Пролог. Сон о железной реке
Тьма пришла не сразу. Сначала была вибрация. Скар лежал на боку, сжавшись в позу эмбриона — привычка, оставшаяся с детдома, когда спина к стене и ноги поджаты к животу означали, что никто не подойдёт сзади. Спящий всегда уязвим — эту истину он выучил ещё в Афгане, когда душманы по ночам подрезали часовых, и с тех пор так и не отучился держать уязвимые места прикрытыми. Даже в поезде. Даже в относительной безопасности.

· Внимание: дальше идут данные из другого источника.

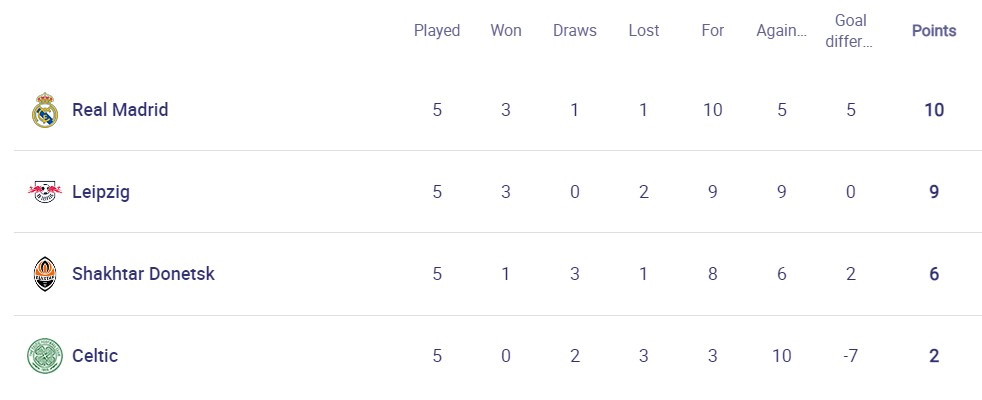Open the Celtic team link
This screenshot has width=982, height=400.
click(x=95, y=356)
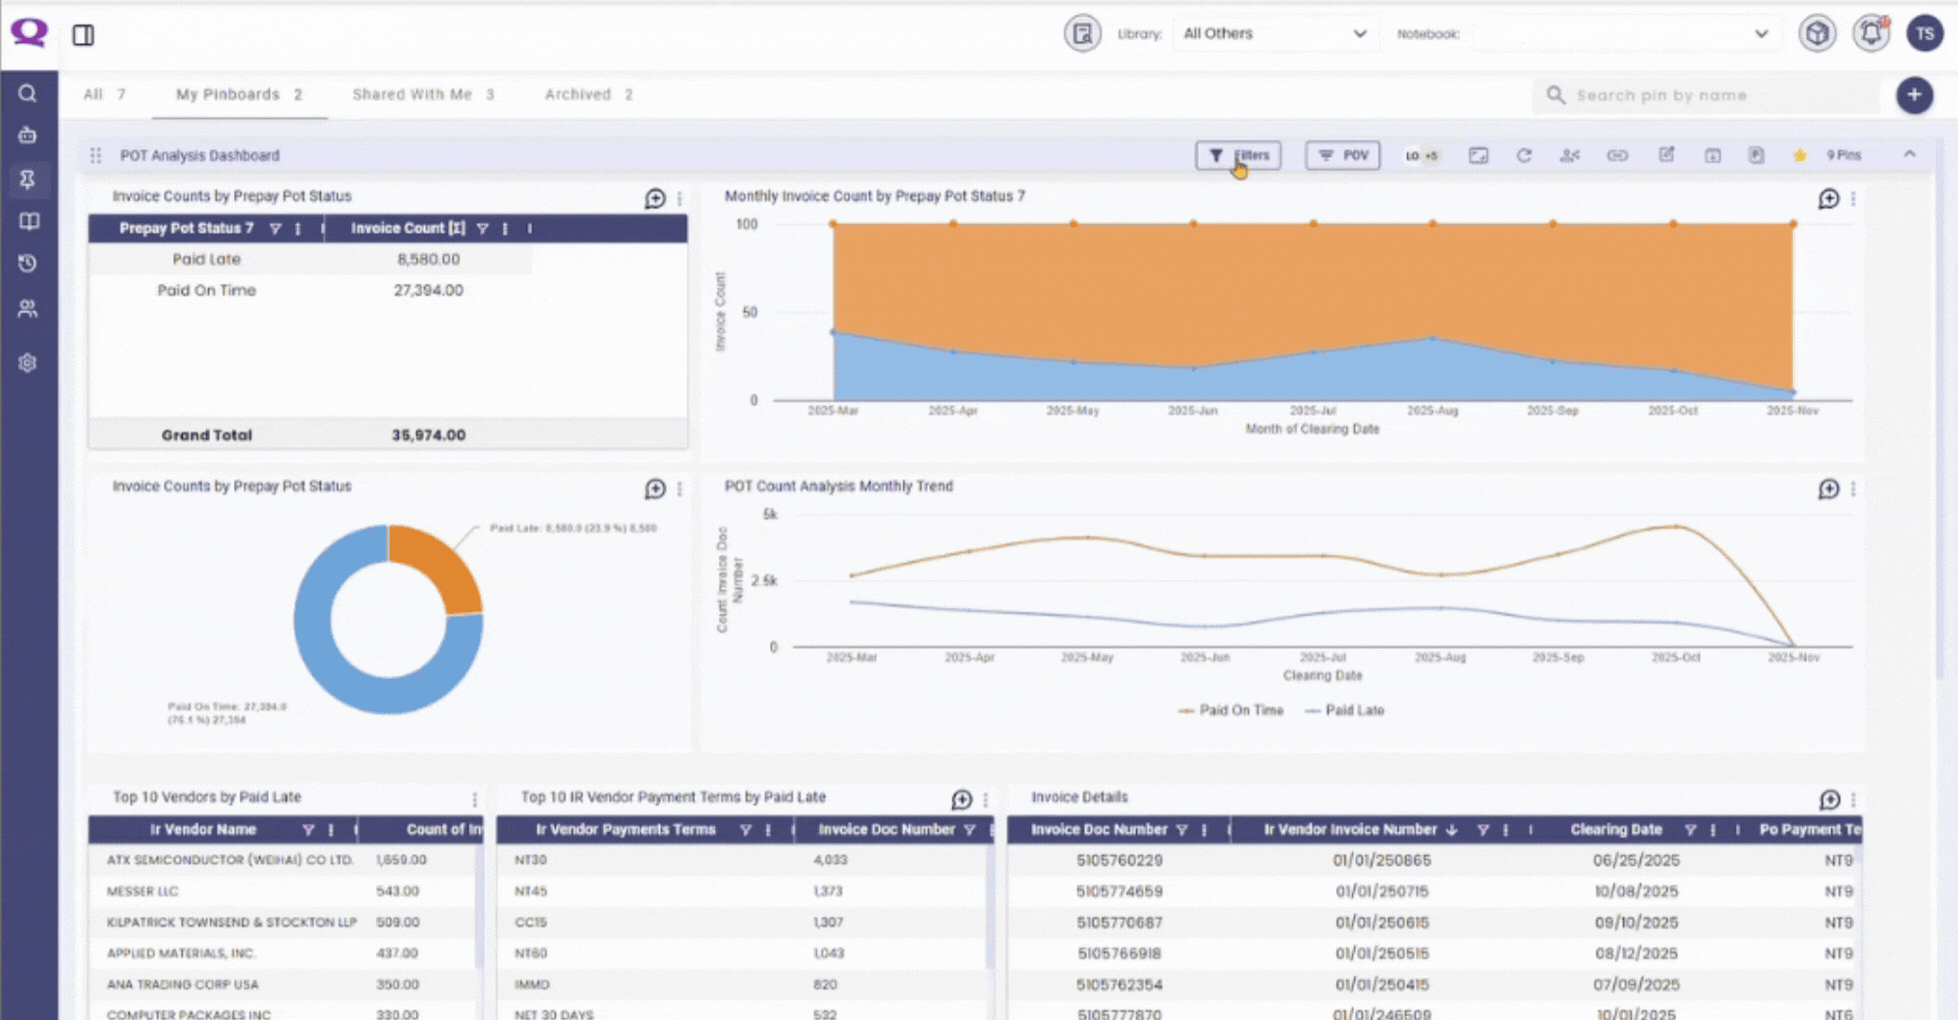Toggle the favorite star on POT dashboard
The width and height of the screenshot is (1958, 1020).
click(1799, 155)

Даже когда Чайка спит на верхней полке и её ровное дыхание — единственное, что напоминает о мире за пределами его личного окопа.
Правое плечо затекло — пальцы онемели, в локте пульсировала тупая ноющая боль. Старый вывих, Афган, когда неудачно упал, уходя от пули. Тогда, в горах, адреналин был таким, что он не заметил, как вывернул руку. Заметил только через три часа, когда они уже вышли к своим, — рука висела плетью, и Савча сказал: «Ты дурак, Скар. Надо было сразу сказать». Скар ничего не ответил. Он вообще не привык жаловаться.
Под щекой — холодная, липкая поверхность полиэтилена, которым были обтянуты сиденья в плацкартном вагоне. Материал за годы десятков поездок истёрся, стал шершавым, в мелких трещинах, которые при малейшем движении издавали тихий шелестящий звук — будто кто-то водил пальцем по сухой старой коже. От полиэтилена пахло — не резко, а фоново, навязчиво — чем-то дешёвым, синтетическим, смешанным с запахом чужого пота и дешёвого табака. Этот запах въелся в поры материала за годы бесчисленных рейсов. Скар подумал машинально: на этом же месте, возможно, сидела какая-нибудь студентка, едущая домой на каникулы, — вязала бы крючком и слушала плеер. Или старый рабочий с мозолистыми руками, возвращающийся с вахты, доставал бы из авоськи солёные огурцы и сало. Теперь здесь лежал он. Человек, который за последние двадцать лет видел больше смертей, чем эти люди — живых рассветов.
Где-то под полом, на той стороне, где колёса, ровно гудел генератор — низко, монотонно, с микроскопическими сбоями в ритме, которые возникали каждые три-четыре оборота. Эти сбои были почти незаметны для обычного уха, привыкшего к шуму мегаполиса и телевизору по вечерам. Но Скар, привыкший в Зоне различать малейшие изменения в звуковом фоне — там, где ошибка в идентификации звука могла стоить жизни, — слышал их отчётливо. Как старый больной человек слышит шумы в собственном сердце. Стук колёс. Размеренный, усыпляющий, знакомый до тошноты. Он накатывал волнами — сначала громко, когда поезд шёл по стыкам, с резким металлическим лязгом, от которого закладывало уши, потом тише, когда колёса катились по ровному цельному рельсу, и шум превращался в ровное убаюкивающее гудение. Ритм был неправильным, сбивчивым — старые довоенные пути не меняли уже лет тридцать, и они давно требовали замены. Никто не менял. Как и многое в этой стране.